Start with the first line of the data and end with the line that holds "Given: Select lap 1 time 03:08"; write out each one exactly.

(Collected data entries)
--*--

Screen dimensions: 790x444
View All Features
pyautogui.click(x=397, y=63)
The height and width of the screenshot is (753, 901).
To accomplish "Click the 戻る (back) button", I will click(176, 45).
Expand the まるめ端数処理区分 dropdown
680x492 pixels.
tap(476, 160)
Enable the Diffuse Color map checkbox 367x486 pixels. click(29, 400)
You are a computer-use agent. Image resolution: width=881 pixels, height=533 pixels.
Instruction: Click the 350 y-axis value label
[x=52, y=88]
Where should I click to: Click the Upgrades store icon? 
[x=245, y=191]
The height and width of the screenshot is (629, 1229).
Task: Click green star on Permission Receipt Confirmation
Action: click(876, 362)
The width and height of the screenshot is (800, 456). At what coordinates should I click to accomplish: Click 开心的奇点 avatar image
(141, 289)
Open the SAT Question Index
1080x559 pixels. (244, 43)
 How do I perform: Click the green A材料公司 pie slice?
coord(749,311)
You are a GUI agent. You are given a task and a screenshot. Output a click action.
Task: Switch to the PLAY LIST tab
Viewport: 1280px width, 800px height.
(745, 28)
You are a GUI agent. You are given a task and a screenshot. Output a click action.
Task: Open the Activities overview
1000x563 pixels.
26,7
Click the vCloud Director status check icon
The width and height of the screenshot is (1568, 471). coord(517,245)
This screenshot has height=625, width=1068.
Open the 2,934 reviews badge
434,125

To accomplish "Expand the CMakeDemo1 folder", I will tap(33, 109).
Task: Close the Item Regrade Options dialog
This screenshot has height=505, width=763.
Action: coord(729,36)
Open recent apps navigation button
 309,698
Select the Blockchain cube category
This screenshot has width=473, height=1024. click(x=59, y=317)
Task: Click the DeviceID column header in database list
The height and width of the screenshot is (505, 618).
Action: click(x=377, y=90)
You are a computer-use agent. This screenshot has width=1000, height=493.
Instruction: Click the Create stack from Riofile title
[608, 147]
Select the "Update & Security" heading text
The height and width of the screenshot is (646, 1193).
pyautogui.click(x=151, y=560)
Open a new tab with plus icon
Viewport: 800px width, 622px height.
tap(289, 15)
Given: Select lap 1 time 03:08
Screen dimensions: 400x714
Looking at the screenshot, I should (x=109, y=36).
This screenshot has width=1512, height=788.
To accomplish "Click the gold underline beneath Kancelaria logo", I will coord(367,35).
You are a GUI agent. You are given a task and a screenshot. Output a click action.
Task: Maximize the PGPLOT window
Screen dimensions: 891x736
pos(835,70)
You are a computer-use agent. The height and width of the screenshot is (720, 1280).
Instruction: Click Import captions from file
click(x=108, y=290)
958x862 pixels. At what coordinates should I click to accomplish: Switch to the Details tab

--*--

■ Final answer ■
Screen dimensions: 790x444
View All Features
pyautogui.click(x=397, y=63)
The height and width of the screenshot is (753, 901).
To accomplish "Click the 戻る (back) button", I will click(176, 45).
Expand the まるめ端数処理区分 dropdown
680x492 pixels.
tap(476, 160)
Enable the Diffuse Color map checkbox 367x486 pixels. click(29, 400)
You are a computer-use agent. Image resolution: width=881 pixels, height=533 pixels.
Instruction: Click the 350 y-axis value label
[x=52, y=88]
Where should I click to: Click the Upgrades store icon? 
[x=245, y=191]
The height and width of the screenshot is (629, 1229).
Task: Click green star on Permission Receipt Confirmation
Action: click(876, 362)
The width and height of the screenshot is (800, 456). At what coordinates should I click to accomplish: Click 开心的奇点 avatar image
(141, 289)
Open the SAT Question Index
1080x559 pixels. (244, 43)
 How do I perform: Click the green A材料公司 pie slice?
coord(749,311)
You are a GUI agent. You are given a task and a screenshot. Output a click action.
Task: Switch to the PLAY LIST tab
Viewport: 1280px width, 800px height.
(745, 28)
You are a GUI agent. You are given a task and a screenshot. Output a click action.
Task: Open the Activities overview
1000x563 pixels.
26,7
Click the vCloud Director status check icon
The width and height of the screenshot is (1568, 471). coord(517,245)
This screenshot has height=625, width=1068.
Open the 2,934 reviews badge
434,125

To accomplish "Expand the CMakeDemo1 folder", I will tap(33, 109).
Task: Close the Item Regrade Options dialog
This screenshot has height=505, width=763.
Action: coord(729,36)
Open recent apps navigation button
 309,698
Select the Blockchain cube category
This screenshot has width=473, height=1024. click(x=59, y=317)
Task: Click the DeviceID column header in database list
The height and width of the screenshot is (505, 618).
Action: click(x=377, y=90)
You are a computer-use agent. This screenshot has width=1000, height=493.
Instruction: Click the Create stack from Riofile title
[608, 147]
Select the "Update & Security" heading text
The height and width of the screenshot is (646, 1193).
pyautogui.click(x=151, y=560)
Open a new tab with plus icon
Viewport: 800px width, 622px height.
tap(289, 15)
Given: Select lap 1 time 03:08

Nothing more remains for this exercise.